Estimate: £12,000 - £15,000

Nelson (Horatio, Lord), autographed letter signed ‘Horatio Nelson’, to his uncle, William Suckling, dated aboard H.M.S. ‘Agamemnon off Bastia March 18th 1794’, in which he vents his frustration at the Army’s reluctance to pursue active operations against one of Corsica’s main fortresses at Bastia

Among other observations:

‘We are still blocking up Bastia the attack of which has been given up in a most extraordinary manner. What might if it had not been deem’d a most impertinent observation, Viz that Bastia from a place I had found on much closer examination than our General Dundas, could be attack’d to great advantage. I wrote to Lord Hood requesting an Engineer & Artillery Officer might be sent to examine, to day I have been with them and their report is most favourable for an Attack ... I have so close block’d up the place that one pound of Coarse bread sells for 3 Livres. If the Army will not take it We must by some way or other. General Dundas has quitted the Command differing in opinion with Lord Hood ... ’

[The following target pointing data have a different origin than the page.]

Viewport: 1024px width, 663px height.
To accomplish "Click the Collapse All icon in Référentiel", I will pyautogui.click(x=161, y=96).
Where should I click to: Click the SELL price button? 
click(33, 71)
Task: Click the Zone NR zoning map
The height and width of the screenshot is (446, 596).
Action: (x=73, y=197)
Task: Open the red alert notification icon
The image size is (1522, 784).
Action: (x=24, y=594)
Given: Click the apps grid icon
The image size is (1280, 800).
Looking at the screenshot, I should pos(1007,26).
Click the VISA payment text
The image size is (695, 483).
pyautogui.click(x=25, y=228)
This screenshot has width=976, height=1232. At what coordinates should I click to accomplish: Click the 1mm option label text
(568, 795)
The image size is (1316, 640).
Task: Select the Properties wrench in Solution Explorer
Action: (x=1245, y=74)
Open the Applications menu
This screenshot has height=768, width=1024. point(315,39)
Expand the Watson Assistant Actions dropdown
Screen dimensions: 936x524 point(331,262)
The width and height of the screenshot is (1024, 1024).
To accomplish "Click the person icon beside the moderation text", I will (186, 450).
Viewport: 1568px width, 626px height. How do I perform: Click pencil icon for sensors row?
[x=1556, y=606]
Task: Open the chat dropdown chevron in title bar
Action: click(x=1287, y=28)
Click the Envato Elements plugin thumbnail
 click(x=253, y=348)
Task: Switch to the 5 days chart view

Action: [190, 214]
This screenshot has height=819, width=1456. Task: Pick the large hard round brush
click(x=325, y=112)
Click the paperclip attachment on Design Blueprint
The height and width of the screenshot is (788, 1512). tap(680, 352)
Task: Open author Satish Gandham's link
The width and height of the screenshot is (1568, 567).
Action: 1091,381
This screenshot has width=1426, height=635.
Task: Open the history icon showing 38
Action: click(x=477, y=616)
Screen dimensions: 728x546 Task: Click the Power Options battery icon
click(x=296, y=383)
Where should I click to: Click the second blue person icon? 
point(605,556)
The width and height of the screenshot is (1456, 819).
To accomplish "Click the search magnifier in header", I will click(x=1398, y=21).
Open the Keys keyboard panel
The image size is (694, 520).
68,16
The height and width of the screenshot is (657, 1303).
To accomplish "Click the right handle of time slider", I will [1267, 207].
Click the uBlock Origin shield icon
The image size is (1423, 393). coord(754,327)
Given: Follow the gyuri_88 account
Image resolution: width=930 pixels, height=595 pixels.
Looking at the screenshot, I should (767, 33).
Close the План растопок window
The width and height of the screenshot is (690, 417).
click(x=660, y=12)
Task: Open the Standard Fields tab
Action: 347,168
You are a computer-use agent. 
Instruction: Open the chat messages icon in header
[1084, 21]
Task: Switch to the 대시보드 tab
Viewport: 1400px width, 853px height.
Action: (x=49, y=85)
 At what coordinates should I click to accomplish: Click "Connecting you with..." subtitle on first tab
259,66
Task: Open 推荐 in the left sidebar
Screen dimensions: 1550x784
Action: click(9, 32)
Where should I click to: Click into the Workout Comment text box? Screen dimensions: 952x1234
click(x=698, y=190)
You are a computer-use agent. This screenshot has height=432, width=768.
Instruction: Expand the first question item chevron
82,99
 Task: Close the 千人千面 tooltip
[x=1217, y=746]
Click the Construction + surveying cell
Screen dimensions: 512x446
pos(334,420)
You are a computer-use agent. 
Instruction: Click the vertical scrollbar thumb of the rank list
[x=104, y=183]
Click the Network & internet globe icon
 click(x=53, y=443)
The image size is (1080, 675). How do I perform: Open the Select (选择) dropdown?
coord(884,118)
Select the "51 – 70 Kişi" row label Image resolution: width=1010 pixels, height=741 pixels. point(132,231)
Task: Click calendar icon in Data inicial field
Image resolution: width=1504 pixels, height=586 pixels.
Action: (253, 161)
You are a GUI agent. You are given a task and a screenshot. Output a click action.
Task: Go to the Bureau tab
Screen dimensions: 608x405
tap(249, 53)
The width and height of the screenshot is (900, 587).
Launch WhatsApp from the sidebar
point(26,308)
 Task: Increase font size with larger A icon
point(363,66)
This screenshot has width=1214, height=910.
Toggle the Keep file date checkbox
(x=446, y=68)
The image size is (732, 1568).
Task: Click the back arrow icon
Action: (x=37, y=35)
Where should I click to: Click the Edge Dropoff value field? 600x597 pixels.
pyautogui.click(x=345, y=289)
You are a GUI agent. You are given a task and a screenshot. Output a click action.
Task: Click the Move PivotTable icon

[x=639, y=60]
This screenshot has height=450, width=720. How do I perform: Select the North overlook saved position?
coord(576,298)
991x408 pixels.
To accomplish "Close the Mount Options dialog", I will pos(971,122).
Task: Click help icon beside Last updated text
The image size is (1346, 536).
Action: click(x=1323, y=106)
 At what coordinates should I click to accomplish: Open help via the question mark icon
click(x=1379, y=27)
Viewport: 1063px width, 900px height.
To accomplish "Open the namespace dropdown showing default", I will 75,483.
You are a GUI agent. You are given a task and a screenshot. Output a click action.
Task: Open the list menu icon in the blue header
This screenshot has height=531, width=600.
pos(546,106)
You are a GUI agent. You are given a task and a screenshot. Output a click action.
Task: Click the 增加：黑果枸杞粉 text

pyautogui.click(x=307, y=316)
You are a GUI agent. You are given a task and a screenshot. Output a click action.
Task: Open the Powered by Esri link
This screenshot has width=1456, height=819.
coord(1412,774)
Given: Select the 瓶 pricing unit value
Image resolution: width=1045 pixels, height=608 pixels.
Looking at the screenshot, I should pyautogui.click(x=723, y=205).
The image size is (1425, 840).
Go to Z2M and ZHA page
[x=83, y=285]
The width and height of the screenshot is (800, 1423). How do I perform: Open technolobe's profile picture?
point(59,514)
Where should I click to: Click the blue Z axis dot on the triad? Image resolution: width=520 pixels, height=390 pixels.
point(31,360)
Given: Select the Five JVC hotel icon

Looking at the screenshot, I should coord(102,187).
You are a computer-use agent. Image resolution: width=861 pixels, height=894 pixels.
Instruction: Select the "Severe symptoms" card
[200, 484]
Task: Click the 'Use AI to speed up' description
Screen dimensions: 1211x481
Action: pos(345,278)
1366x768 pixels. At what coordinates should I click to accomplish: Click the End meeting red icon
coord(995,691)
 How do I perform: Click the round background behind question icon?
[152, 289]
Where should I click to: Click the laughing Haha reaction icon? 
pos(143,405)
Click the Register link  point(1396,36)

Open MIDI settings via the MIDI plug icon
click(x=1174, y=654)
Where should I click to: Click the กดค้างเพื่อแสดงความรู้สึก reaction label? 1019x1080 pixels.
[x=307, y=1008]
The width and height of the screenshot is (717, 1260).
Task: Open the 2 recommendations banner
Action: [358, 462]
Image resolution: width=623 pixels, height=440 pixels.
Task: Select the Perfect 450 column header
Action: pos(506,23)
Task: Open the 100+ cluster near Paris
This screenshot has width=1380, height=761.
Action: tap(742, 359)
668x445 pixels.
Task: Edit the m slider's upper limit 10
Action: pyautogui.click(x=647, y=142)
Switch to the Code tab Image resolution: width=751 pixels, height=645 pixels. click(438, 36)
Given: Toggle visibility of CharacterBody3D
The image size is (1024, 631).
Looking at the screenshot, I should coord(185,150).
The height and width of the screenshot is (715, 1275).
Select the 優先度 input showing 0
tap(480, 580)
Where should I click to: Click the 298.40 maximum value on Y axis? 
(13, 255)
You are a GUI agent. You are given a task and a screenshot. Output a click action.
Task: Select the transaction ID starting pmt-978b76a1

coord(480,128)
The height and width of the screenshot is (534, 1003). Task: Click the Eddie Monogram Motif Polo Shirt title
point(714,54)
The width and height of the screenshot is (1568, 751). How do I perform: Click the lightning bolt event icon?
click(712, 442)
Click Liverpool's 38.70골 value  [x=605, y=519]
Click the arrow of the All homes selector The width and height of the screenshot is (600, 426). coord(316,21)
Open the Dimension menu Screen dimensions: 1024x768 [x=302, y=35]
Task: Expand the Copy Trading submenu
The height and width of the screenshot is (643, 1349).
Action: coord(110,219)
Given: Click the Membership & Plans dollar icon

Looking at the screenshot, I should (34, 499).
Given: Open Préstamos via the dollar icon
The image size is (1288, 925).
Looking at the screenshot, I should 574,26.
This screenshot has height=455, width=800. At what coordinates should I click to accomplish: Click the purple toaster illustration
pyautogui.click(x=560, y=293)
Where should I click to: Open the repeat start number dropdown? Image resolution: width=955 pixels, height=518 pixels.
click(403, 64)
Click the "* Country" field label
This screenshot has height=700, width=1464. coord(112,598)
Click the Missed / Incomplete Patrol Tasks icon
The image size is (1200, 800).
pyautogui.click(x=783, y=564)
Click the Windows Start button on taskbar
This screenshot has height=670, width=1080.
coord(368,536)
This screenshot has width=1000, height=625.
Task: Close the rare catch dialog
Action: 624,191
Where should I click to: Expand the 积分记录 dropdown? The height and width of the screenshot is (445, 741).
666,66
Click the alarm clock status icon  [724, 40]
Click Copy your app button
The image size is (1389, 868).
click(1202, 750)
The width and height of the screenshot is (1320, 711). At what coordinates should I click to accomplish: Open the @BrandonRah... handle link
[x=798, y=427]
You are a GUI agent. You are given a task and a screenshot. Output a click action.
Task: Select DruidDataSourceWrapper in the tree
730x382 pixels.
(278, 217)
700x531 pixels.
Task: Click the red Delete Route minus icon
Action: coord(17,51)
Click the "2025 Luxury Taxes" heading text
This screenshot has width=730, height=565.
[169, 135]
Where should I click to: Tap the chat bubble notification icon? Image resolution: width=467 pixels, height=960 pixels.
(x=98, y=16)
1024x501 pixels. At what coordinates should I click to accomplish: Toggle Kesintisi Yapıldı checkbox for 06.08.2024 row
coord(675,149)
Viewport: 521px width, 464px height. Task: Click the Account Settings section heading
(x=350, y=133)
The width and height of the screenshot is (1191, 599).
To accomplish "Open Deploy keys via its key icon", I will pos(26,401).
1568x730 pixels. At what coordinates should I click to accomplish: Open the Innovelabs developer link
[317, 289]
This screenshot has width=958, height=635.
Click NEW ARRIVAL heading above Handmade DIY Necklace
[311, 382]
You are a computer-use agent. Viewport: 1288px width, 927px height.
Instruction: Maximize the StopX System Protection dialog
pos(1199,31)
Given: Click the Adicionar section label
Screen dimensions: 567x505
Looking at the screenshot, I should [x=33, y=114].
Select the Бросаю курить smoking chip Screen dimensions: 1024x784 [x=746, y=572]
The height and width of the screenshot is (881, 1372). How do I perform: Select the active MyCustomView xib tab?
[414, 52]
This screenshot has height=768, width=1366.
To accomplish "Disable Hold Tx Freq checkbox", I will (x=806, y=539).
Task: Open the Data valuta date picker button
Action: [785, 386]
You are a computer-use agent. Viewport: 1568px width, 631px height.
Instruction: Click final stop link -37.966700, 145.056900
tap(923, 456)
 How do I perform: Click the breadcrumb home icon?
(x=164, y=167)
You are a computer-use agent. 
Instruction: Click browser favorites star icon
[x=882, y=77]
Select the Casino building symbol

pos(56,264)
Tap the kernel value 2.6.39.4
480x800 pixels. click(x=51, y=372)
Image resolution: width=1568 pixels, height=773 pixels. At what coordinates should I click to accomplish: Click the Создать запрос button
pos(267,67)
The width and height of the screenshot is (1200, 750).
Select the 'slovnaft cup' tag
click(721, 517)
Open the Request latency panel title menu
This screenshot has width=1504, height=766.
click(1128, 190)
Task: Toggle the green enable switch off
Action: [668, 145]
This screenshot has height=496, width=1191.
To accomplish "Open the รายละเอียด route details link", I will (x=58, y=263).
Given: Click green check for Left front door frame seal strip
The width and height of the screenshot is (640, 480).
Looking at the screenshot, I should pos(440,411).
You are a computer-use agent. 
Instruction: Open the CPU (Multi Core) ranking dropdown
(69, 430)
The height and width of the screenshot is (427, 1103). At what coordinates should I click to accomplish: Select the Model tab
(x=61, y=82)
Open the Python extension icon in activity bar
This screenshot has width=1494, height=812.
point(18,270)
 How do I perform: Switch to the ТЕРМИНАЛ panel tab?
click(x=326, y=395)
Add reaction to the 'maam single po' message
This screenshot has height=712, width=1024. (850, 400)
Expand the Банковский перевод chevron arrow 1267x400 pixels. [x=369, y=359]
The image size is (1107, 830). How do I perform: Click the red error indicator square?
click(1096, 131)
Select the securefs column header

2 pages, 4to, integral autograph address leaf, browned where exposed, professional restorations £12,000-15,000


Provenance: Bonhams, 5 July 2005 (Lot 24).

A letter revealing the ambitious nature of the young Captain Nelson, written with his right hand - which he lost three years later - and accordingly rare. It appears in The Letters and Despatches of Lord Nelson (Sir Nicholas Harris Nicolas, 1844).

The Army, under General Dundas, was reluctant to mount assaults on either of Corsica’s main fortresses at Bastia and Calvi. Unable to resolve the position between Hood and himself, Dundas quit on grounds of ill-health.

Nelson then persuaded Hood to authorise an attempt upon Bastia and, after a bombardment and siege beginning in April, the French garrison surrendered on 23 May:

‘Bastia was to mark a new phase in Nelson’s experience: working hand in glove with a flag officer who was not powerfully decided and tenacious in pursuing his objectives but had a similar active disposition. Moreover Hood was inclined to take the younger man into his confidence, which for Nelson was a heady and inspiring experience ... Fortunate are the ambitious and capable if they work for men from whom they can learn and who provide an example to emulate’ (Edgar Vincent’s Nelson: Love and Fame, refers).

In July Nelson bombarded the French garrison at Calvi, whose fortress was in an even stronger position than that at Bastia. On 12 July he was hit in the face by a shower of earth and shattered rocks as a shell exploded on the sand-bagged ramparts - a blow to his right eye ruptured a blood vessel and probably damaged the optic nerve. Surprisingly there was no structural damage to the eyeball, which appeared normal, except for some enlargement of the pupil. Nonetheless as the days passed he realised that with his right eye he could see nothing clearly and only distinguish light from dark: for all intents and purposes the sight was gone.

Calvi surrendered on 10 August 1794.